俺様御曹司は逃がさない

「クリ……スマス……?ああ、クリスマスですか。クリスマスなんて所詮は赤の他人の誕生日ですよ?ぶっちゃけ祝う義理はありません。ウチにそんな余裕ないですしー」

「予定は無かった……という認識でよろしいですか?」

「ええ、よろしいですよ。それ以外に何があるって言うんですか。やめてくださいよ、言わせないでください。
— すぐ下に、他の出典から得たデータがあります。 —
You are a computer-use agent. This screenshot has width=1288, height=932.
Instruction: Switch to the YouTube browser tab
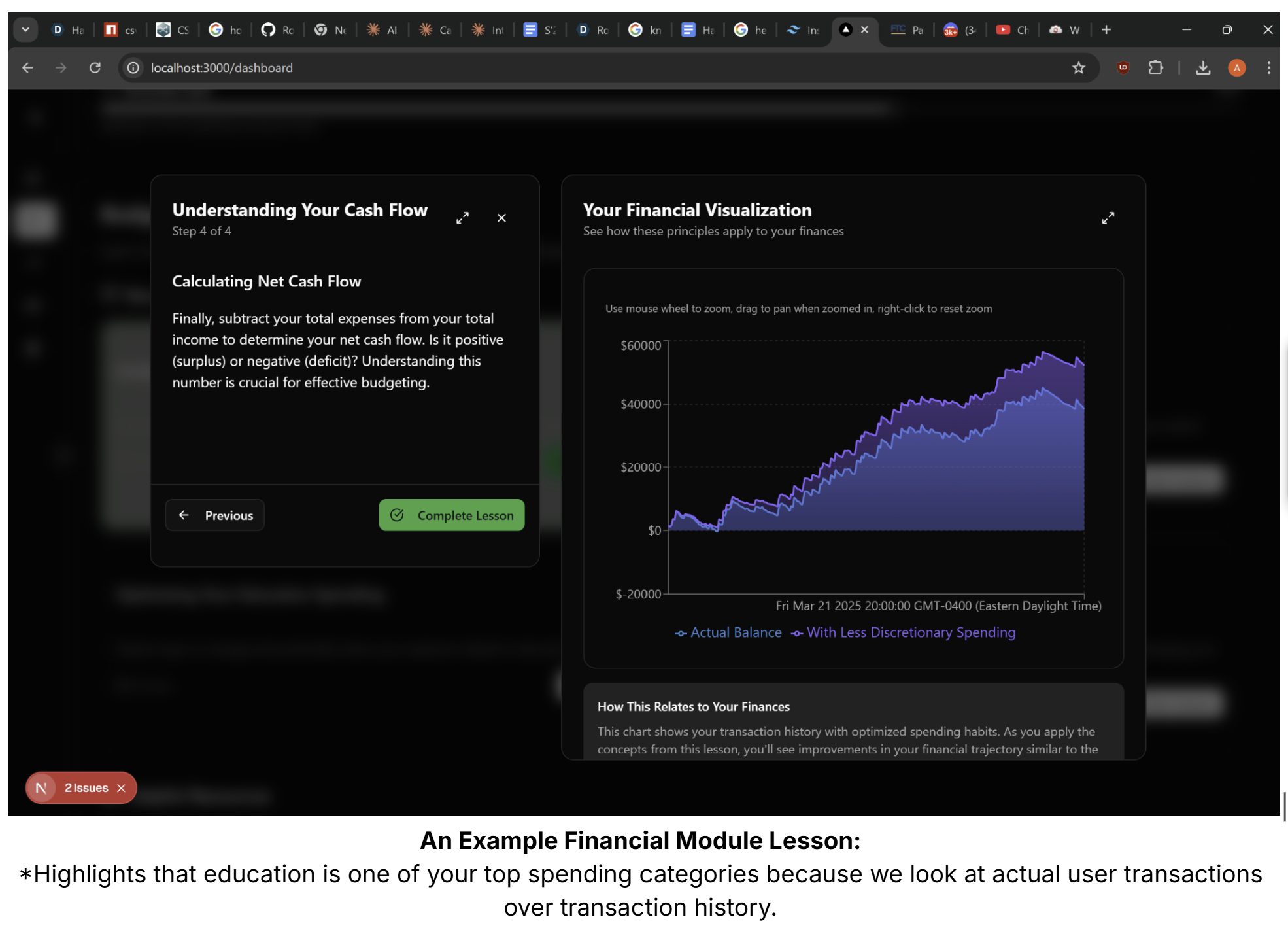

ええ、僻みですよ。羨ましいですよ、リア充共が。これ以上傷口に塩を塗らないでください。とても痛くて涙で前も見えなければ、明るい未来も何一つ見えないです」

「大袈裟な……」

「前田先輩は“彼氏”が居るからそんなこと言えるんですよ!!舞踏会終わった後に上杉先輩とイチャイチャするんでしょ!?あたしなんて彼氏居ない歴=年齢的な女の気持ちなんて前田先輩には…………ま、前田……先輩……?」


ゴゴゴゴーーという音と共に机が揺れ始め、前田先輩から禍々しいプレッシャーが解き放たれる。

あたし……なんか……まずった?


「ハハハ……えーーっと、前田せんぱぁぁい?上杉先輩と……何かありました?」

「いえ、特に」


ガタガタガタガタッ!!!!


教室全体が前田先輩のプレッシャーに耐えきれず、凄まじい勢いで震え始めた。